▸ **What the task requires**:
Rewrite everything from the line containing "Task: Expand the" down to the line containing "Action: coord(629,94)" as a numbered list, skipping any blank lines. Leave the pictures out of your answer.

▸ **Records supplied**:

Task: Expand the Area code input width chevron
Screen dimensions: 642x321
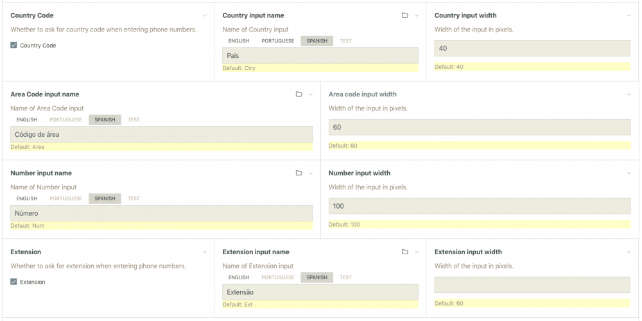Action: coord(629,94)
---
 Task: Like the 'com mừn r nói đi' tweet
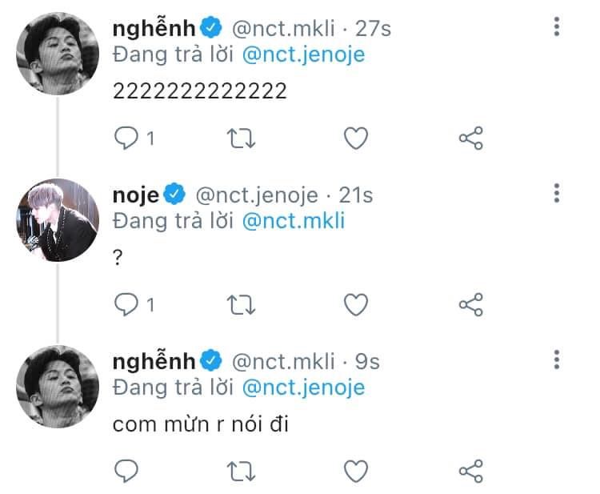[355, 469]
==
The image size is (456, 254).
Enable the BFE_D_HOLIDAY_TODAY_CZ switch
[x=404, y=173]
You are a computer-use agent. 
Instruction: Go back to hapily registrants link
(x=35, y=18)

▸ **Final result**:
1. Task: Expand the Area code input width chevron
2. Screen dimensions: 642x321
3. Action: coord(629,94)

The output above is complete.